Tantôt sacralisé, tantôt persécuté. Le sauvage est à la fois « le paroxysme de la nature et de la liberté » mais aussi « ce qui s’oppose à la civilisation », selon les différentes définitions. Une dualité qui a fini par délier complètement le « monde humain » du « monde sauvage », au point qu’ils peinent aujourd’hui à coexister dans un même espace.

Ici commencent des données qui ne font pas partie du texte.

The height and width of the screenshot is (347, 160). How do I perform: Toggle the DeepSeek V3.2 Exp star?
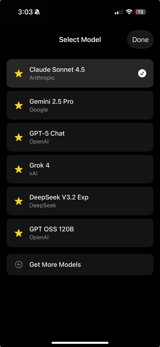pos(19,201)
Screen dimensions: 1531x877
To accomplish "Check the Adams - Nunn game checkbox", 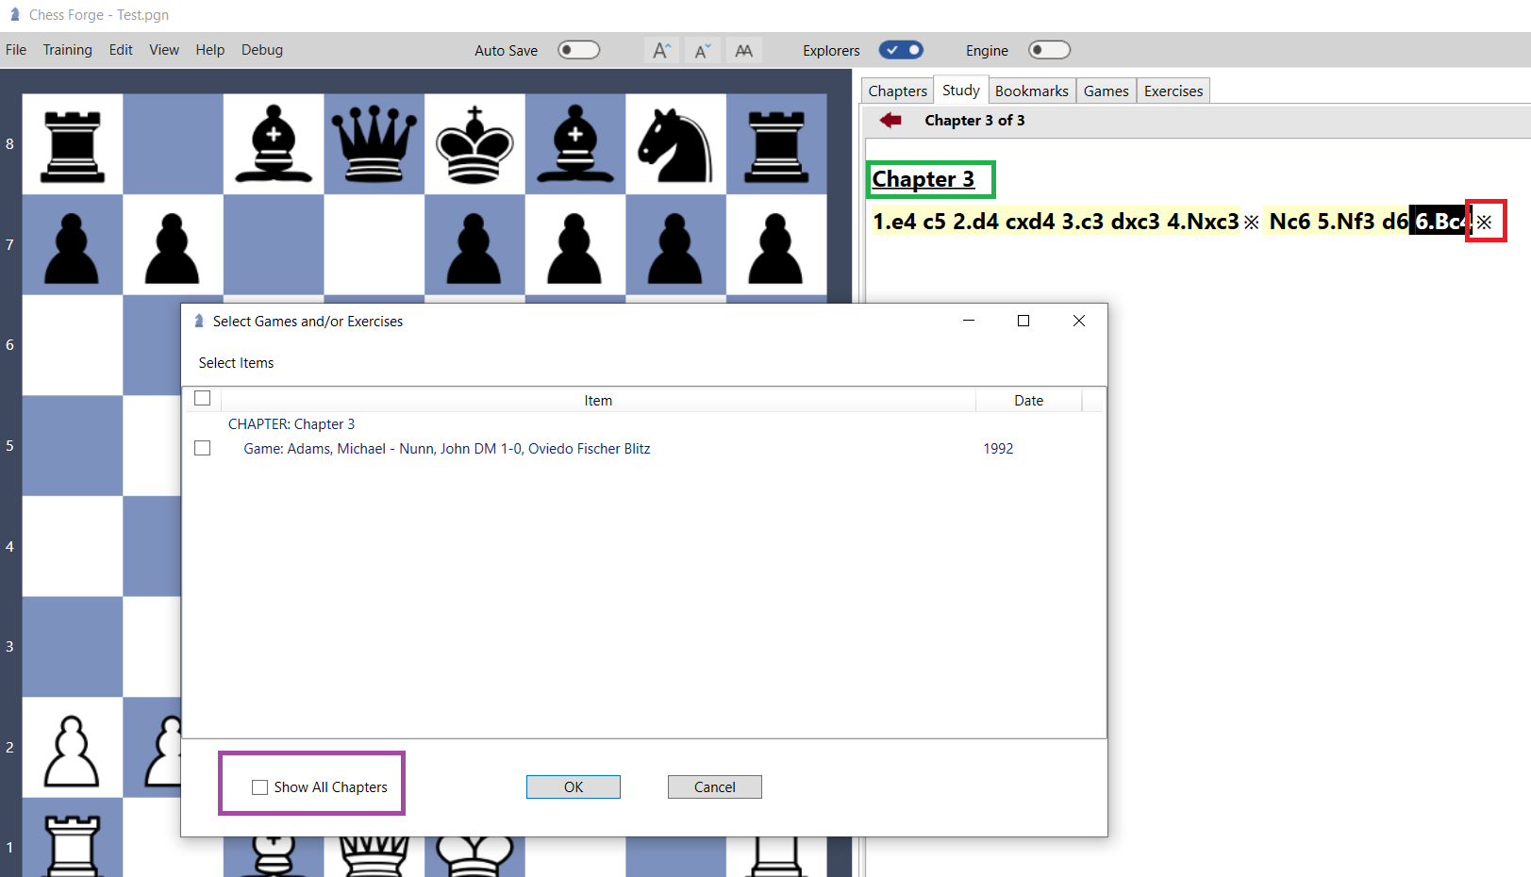I will point(202,448).
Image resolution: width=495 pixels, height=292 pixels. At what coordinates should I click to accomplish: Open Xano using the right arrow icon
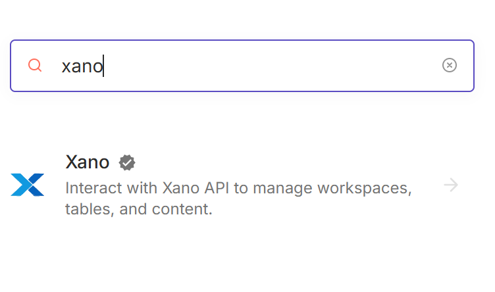(x=451, y=185)
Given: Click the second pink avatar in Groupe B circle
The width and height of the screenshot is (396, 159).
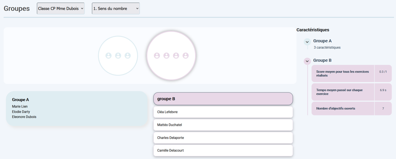Looking at the screenshot, I should pyautogui.click(x=166, y=55).
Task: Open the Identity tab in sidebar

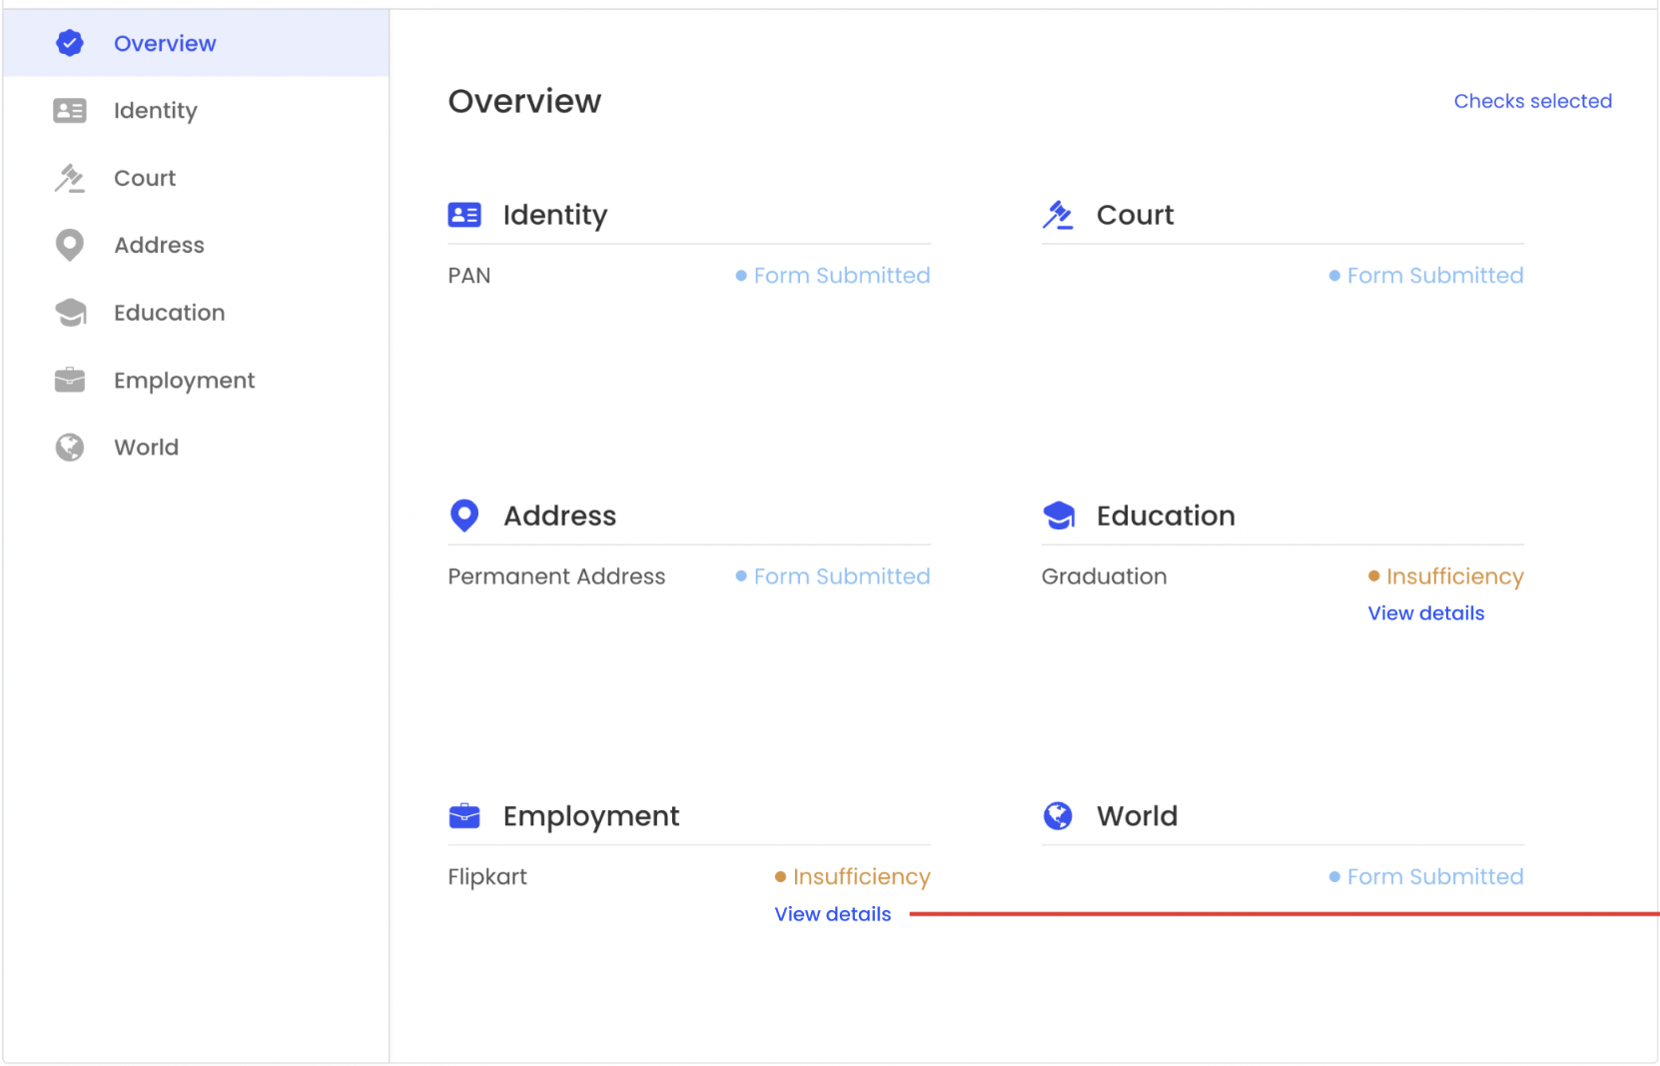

Loin des yeux mais près du cœur. En France, la nature et la « faune sauvage » qui la constitue ne cessent de gagner en popularité auprès du grand public. Selon un sondage Ifop de janvier 2022, près de 80 % des Français portent ainsi un haut intérêt au respect des animaux sauvages et à leur sensibilité. Pourtant, notre relation avec ces espèces est loin d’être évidente. « La vie d’un humain moderne occidental ne croise que rarement celle d’un animal sauvage, à moins que ce dernier ne traverse devant sa voiture… », ironise Élise Huchard, primatologue et écologue spécialiste du comportement animal. En cause selon la philosophe Joëlle Zask, qui a travaillé sur nos relations aux animaux sauvages, « une construction du monde humain incompatible avec les besoins des animaux ». En particulier la ville, qui constitue « un lieu de rupture puissante avec l’animalité », complète-t-elle.

Malaise urbain

Car s’il est bien un endroit où le sauvage n’est plus à sa place, c’est bien dans nos zones urbaines. « La ville et sa prédictibilité géométrique sont structurellement étanches à l’erratisme de la vie et du sauvage », reprend la philosophe. Une étanchéité qui continue de tenir à l’écart une majeure partie de la vie sauvage. Quant aux animaux qui y prospèrent, « la plupart sont considérés comme nuisibles », renchérit la philosophe. Pigeons, rats et autres moustiques en tête. « Pourtant, reprend Joëlle Zask, ces animaux ne font que se nourrir des défauts de notre monde et ils sont victimes des mêmes troubles : obésité, espérance de vie réduite, pathologie multiples... » A l’heure de la raréfaction des habitats et des ressources naturelles, de plus en plus d’animaux sauvages se tournent vers les villes en quête de nouveaux espaces. Le retour des renards et faucons pèlerins dans certaines agglomérations en sont un exemple, ainsi que les nombreuses visites sauvages observées pendant les confinements.

Une question de distance

Le problème est que « les gens ont oublié ce que sont les animaux sauvages, réagit également Cédric Sueur, spécialiste de l’éthique animale. Comme ils évoluent en ville, ils ont tendance à les croire inoffensifs, voire apprivoisés : ils veulent les caresser ou les nourrir. » Des comportements dangereux pour l’être humain – l’animal sauvage pourrait essayer de mordre – mais aussi et surtout pour l’animal lui-même, qui pourrait finir par devenir dépendant. « Entre exterminer un animal et lui donner à manger, la frontière est très fine », résume Joëlle Zask. « Le grand public a tendance à associer à l’animal les réactions qu’il connaît de ses propres interactions avec ses semblables humains. Mais c’est une erreur car chaque espèce animale a ses propres codes sociaux », détaille Élise Huchard. Pour les trois spécialistes, savoir garder ses distances est donc primordial. « Les animaux sauvages n’ont pas besoin de nous, mais d’espaces. Alors, nous devons apprendre à accueillir ces animaux compatibles avec la vie urbaine avant d’essayer de rétablir des relations plus complexes avec les autres animaux sauvages », insiste Cédric Sueur. « Ce que nous devons réapprendre, ce n’est pas seulement à cohabiter, prévient Joëlle Zask, mais aussi à coexister ».